Clinical signs in dogs include:
- Pruritus, which may be intense and manifest over the entire body
- Lumbosacral irritation, often starting at the base of the tail, spreading to the dorsal lumbosacral region, perineum, caudal thighs and abdomen
- Skin lesions, commonly erythema and papules, followed rapidly by areas of alopecia, scaling, papules and reddish brown crusts.
In extremely hypersensitive dogs, extensive areas of alopecia, erythema and self-trauma are evident. Traumatic moist dermatitis (hot spots) can also occur. As the disease becomes chronic, the dog may develop generalised alopecia, severe seborrhoea, hyperkeratosis and hyperpigmentation.

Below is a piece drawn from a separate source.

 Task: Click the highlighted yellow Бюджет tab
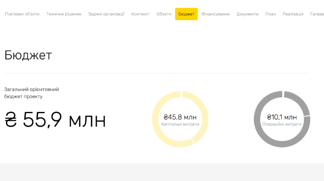click(x=186, y=14)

- In addition to a symptomatic treatment, it is important to remove the source of allergy from the animal.
The treatment of the animal with an insecticide immediately active against adult fleas is the first step. Flea management has to be completed by the treatment of the other animals in contact with the affected one, and by the treatment and cleaning (vacuum cleaner etc.) of the direct environment (furnitures, beddings) against flea immature stages. The use of a fipronil-(S) methoprene adulticide, combined with an IGR (Insect Growth Regulator) spot-on constitutes an excellent therapeutic solution.
Long term:
Whichever treatment is proposed, anti-flea management should be pursued throughout the year. The use of persistent adulticides (fipronil, imidacloprid, selamectin, pyriprole, metaflumizone, afoxolaner etc.) allows the number of fleas to be kept below the allergenic threshold triggering symptoms.